Total RNA extracted from a pool of 1 to 2 mm antral follicles, determined as atretic using microscopic examination after Feulgen staining of some granulosa cells, originating from sow 61030
annotation pf/mf/gf: PF date hybridation-genovul: 2008-03-25 status: A animal-number_genovul: 61030
Extracted molecule
total RNA
Extraction protocol
Once ovaries collected, all visible antral follicles larger than 1 mm in diameter were isolated carefully using a binocular microscope. After dissection, follicle diameter was measured and each follicle was classified according to size, animal and follicular quality. Follicles measuring 1 to 2 mm were kept and granulosa cells were recovered from all individual follicles as described previously, and they were stored at -80°C until RNA extraction. For each follicle, a sample of granulosa cells was smeared on a histological slide, and then Feulgen stained to determine follicular quality by microscopic examination. Both healthy follicles (presence of mitosis and absence of pycnosis in granulosa cells), noted SHF, and atretic follicles (absence of mitosis and presence of pycnosis in granulosa cells), noted SAF, were kept for this study. RNA was extracted from granulosa cells according to the technique described by Chomczynski and Sacchi with minor modifications using pools of granulosa cells from the same follicle size class, status and the same animal. The quality of each RNA sample was checked through the Bioanalyser Agilent 2100 (Agilent Technologies, Massy, France) and low-quality RNA preparations were discarded.
Label
P33
Label protocol
The arrays were hybridized with 33P-labelled complex probes synthesized from 5 µg of each RNA sample, using SuperScript II RNAse H-reverse transcriptase (Invitrogen, Cergy-Pontoise, France)
Hybridization protocol
A porcine microarray, published in GEO database as GPL3729, described by Bonnet et al. and produced by CRB-GADIE was used to hybridize the RNA samples. Micro-arrays were first hybridized with a 33P- labelled oligonucleotide sequence present in all PCR products to control the quality of the spotting process and to evaluate the amount of DNA in each spot. After stripping, the arrays were hybridized with 33P- labelled complex probes synthesized from 5 µg of each RNA sample, using SuperScript II RNAse H- reverse transcriptase (Invitrogen, Cergy-Pontoise, France). Each complex probe has been hybridized on membrane exposed 1, 3 or 7 days to radioisotopic-sensitive imaging plates (BAS-2025, Fujifilm, Raytest, Courbevoie, France).

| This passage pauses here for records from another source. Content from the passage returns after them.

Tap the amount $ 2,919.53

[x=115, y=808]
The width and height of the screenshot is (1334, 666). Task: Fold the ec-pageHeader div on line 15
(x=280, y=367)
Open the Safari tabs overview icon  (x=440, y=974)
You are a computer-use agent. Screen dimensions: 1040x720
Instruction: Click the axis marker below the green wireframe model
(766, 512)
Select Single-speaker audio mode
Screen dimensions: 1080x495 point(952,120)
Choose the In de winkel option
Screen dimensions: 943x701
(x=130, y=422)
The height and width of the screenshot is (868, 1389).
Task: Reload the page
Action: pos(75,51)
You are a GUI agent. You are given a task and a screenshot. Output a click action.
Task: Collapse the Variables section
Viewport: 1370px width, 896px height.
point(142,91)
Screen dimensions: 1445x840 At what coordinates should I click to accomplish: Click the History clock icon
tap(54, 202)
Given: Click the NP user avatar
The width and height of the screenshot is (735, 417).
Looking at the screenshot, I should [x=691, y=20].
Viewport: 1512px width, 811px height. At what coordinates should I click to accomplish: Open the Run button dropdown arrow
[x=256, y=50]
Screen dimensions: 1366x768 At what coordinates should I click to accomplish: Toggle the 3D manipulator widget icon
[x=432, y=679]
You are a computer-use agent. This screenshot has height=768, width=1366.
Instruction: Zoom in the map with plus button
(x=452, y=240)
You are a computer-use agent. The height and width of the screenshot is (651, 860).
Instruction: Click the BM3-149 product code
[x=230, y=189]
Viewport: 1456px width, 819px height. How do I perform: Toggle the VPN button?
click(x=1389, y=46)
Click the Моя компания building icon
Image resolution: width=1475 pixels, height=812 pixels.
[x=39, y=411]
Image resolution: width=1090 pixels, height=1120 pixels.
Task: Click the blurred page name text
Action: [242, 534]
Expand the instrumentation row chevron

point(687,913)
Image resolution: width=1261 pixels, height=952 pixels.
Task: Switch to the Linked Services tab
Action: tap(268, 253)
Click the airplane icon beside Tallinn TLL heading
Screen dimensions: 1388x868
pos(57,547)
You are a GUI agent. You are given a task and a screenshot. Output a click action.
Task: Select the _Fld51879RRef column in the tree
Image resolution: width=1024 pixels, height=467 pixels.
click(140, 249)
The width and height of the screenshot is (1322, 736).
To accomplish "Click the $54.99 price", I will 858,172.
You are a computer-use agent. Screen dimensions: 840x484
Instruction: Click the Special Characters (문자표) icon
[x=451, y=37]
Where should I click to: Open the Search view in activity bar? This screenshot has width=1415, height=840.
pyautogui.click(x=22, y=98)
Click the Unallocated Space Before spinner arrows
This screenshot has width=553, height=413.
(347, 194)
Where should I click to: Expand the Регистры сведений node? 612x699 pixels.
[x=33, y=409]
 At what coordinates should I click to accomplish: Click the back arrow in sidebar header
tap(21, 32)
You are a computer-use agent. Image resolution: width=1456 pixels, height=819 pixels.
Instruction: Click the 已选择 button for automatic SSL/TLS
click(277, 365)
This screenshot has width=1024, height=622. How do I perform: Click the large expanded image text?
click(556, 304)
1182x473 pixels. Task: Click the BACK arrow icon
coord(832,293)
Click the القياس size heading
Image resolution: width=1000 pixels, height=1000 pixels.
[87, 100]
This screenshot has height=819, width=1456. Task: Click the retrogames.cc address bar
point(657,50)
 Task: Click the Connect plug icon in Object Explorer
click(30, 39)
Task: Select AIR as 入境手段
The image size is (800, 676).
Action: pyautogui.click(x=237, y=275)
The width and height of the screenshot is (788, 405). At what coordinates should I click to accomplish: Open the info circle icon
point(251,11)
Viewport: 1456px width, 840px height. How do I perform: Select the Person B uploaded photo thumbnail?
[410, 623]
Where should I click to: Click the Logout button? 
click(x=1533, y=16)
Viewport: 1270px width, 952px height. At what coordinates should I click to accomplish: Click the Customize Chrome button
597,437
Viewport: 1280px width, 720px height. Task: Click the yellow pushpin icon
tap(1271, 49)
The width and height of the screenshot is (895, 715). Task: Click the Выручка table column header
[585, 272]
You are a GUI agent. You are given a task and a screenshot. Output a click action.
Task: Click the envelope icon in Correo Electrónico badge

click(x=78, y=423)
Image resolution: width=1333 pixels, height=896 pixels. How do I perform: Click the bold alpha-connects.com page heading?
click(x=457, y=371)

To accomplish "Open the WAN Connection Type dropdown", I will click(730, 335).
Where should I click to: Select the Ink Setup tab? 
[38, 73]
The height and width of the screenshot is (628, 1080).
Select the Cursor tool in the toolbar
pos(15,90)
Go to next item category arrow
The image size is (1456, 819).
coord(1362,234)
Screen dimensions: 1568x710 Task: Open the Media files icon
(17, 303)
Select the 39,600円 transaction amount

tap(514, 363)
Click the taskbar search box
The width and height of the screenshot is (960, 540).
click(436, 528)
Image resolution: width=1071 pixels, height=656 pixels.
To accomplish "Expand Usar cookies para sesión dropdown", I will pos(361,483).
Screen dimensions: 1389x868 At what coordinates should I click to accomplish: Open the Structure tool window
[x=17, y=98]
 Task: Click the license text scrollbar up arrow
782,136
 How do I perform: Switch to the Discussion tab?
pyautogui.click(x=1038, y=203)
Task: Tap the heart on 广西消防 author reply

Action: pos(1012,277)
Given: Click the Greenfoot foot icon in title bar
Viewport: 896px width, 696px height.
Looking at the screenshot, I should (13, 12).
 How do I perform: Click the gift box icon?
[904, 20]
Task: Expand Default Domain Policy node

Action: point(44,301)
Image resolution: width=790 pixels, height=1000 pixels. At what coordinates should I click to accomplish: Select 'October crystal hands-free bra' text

The imaging plates were scanned thereafter with a phosphor imaging system at 25µm resolution (BAS-5000, Fujifilm, Raytest, Courbevoie, France).
Scan protocol
Hybridization images obtained from oligonucleotide and complex probes were quantified using the semi-automated AGScan software.
Description
Reanalysis of GSM595692. A pig nylon micro-array is hybridized with a complex 33P labelled probe
Data processing
Data exploration and analysis were performed using R software. The data coming from complex probes hybridization were analysed on the logarithmic scale. As a first step, negative spot with >7 intensity values were checked on images and replaced by the median of negative spots in case of obvious overshining effect or hybridization stain. Then, luciferase positive controls were removed and the correlations of the data from each membrane were examined intra condition. Hybridizations with a lower than 0.80 correlation coefficient were discarded. Spots with low signal value (below the average of empty spots + 3 standard deviations) were considered as unexpressed and were excluded from the analysis. Finally, the negative control spots were removed and the remaining data were centred for each membrane. Thereafter, a linear model was fitted on these data, using the lm procedure on follicle type factor and differentially expressed genes were selected with R statistical software. We tested the significance of the follicle class on the gene expression using t-test (Student test) followed by the Benjamini-Hochberg procedure controlling False Discovery Rate (FDR) for each cDNA. A set of predictive genes was identified using the balanced Random Forests approach (RFs). To obtain a stable selection of genes, fifty of balanced RFs were launched with each of 15000 trees. For each cDNA, the average value of its rank in the different random forest and was calculated for two criteria of importance calculated in the Random Forest procedure: Mean decrease Gini and Mean decrease accuracy. The average rank values were plotted in a decreasing order and groups of genes with homogeneous values were made. The most important cDNAs were selected as the group of genes having the higher average rank. Finally, the relevance of the two selections was evaluated via unsupervised hierarchical clustering using the Ward method and Euclidian distance with the R functions hclust and heatmap.